"Kiri, Pak!" [PART.1]
sumber foto: portalsidoarjo |
Hari ini aku mau cerita tentang cinta
pertamaku. Kayaknya kalian bisa nebak deh. Cluenya
bisa dinaikin. Apa? Masih belum paham juga? Oke satu clue terakhir deh, warna-warni dan kadang ada angkanya! Apa
pembaca? Ayo serukan dalam hatimu lebih keras! Iya bener, cinta pertamaku
adalah transportasi umum yang bernama ANGKOT! Walaupun sempet banyak berita
tentang kriminalitas di dalam angkot, aku tetep suka naik angkot. Makasih udah
mau berimajinasi tanya-jawab singkat bareng aku wkwkwk.

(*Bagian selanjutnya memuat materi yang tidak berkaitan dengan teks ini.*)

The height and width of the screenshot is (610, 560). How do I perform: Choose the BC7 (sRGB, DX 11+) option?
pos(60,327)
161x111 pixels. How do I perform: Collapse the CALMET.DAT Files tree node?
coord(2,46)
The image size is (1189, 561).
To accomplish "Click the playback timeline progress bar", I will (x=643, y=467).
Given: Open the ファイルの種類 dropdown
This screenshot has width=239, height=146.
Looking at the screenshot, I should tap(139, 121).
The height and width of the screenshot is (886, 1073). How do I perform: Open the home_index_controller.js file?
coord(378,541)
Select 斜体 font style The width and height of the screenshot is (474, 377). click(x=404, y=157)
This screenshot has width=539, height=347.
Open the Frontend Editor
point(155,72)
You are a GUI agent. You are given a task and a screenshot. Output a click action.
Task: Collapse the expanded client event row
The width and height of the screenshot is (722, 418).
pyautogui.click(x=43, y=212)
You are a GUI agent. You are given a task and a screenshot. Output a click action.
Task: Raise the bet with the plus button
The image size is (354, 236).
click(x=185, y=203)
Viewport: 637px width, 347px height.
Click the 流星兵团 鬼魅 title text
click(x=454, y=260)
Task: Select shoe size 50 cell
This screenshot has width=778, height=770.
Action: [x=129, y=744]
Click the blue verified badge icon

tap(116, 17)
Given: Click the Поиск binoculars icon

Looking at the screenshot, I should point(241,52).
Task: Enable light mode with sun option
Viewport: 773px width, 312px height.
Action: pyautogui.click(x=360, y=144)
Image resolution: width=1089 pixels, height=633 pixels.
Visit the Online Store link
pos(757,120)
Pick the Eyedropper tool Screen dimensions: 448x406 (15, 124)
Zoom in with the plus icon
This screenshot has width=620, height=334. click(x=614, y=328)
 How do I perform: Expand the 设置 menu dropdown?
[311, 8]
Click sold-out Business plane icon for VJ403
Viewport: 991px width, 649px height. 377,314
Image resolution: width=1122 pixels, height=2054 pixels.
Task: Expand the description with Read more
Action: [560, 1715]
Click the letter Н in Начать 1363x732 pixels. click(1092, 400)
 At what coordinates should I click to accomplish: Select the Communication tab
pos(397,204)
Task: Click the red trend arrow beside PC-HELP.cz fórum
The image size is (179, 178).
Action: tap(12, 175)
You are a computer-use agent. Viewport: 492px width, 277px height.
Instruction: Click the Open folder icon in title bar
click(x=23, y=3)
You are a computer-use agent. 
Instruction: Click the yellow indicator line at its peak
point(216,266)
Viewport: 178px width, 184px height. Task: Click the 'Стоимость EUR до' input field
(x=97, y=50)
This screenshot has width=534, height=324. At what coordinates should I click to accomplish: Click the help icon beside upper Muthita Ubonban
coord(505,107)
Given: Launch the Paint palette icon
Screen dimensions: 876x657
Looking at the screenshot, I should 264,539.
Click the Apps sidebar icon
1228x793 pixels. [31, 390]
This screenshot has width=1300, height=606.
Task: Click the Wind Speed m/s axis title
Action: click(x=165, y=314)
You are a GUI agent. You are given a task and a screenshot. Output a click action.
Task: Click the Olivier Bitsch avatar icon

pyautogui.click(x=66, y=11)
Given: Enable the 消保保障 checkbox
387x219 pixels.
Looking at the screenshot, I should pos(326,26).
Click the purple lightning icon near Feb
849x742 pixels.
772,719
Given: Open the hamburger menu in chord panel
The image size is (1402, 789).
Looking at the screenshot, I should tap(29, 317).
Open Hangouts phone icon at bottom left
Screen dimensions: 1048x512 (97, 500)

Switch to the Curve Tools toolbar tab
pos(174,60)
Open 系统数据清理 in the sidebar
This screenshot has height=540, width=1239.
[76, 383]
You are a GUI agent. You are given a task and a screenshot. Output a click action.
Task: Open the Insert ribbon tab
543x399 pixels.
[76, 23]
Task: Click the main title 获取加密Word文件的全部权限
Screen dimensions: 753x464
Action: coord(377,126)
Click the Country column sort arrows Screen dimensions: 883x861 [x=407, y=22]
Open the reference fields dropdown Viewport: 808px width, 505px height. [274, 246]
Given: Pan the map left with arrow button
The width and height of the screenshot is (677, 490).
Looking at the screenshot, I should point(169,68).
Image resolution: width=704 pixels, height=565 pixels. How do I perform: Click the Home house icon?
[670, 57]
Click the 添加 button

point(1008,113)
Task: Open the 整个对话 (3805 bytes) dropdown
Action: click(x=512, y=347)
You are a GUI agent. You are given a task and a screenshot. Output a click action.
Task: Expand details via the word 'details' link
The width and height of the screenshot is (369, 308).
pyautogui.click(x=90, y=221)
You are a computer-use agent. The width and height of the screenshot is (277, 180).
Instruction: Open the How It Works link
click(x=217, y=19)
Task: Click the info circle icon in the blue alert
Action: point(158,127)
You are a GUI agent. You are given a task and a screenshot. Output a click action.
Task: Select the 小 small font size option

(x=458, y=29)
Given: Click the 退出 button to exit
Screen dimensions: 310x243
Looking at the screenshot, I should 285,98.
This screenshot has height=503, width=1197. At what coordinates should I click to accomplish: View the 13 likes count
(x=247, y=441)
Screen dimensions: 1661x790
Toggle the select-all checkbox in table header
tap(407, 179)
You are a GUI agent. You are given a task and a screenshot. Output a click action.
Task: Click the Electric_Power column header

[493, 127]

Pertama kali naik angkot sendiri itu pas
Masa Orientasi Sekolah (MOS) SMP, berarti sekitar tahun 2011. Nah, awal MOS,
mama kan nganterin aku tuh, lalu mamaku survei transportasi umum yang bisa
diakses sampai Sidoarjo. Hal itu dilakuin karena peraturannya anak SMP nggak
boleh bawa kendaraan sendiri, ya iyalah belum punya SIM dan juga jarak antara
rumahku dan sekolah lumayan jauh. Dapetlah angkot! Mamaku nyaranin aku buat
naik angkot dan turun di persimpangan jalan Embong Malang, kalau udah di sana mamaku
yang jemput. Meskipun aku masih bingung, aku iyain aja deh.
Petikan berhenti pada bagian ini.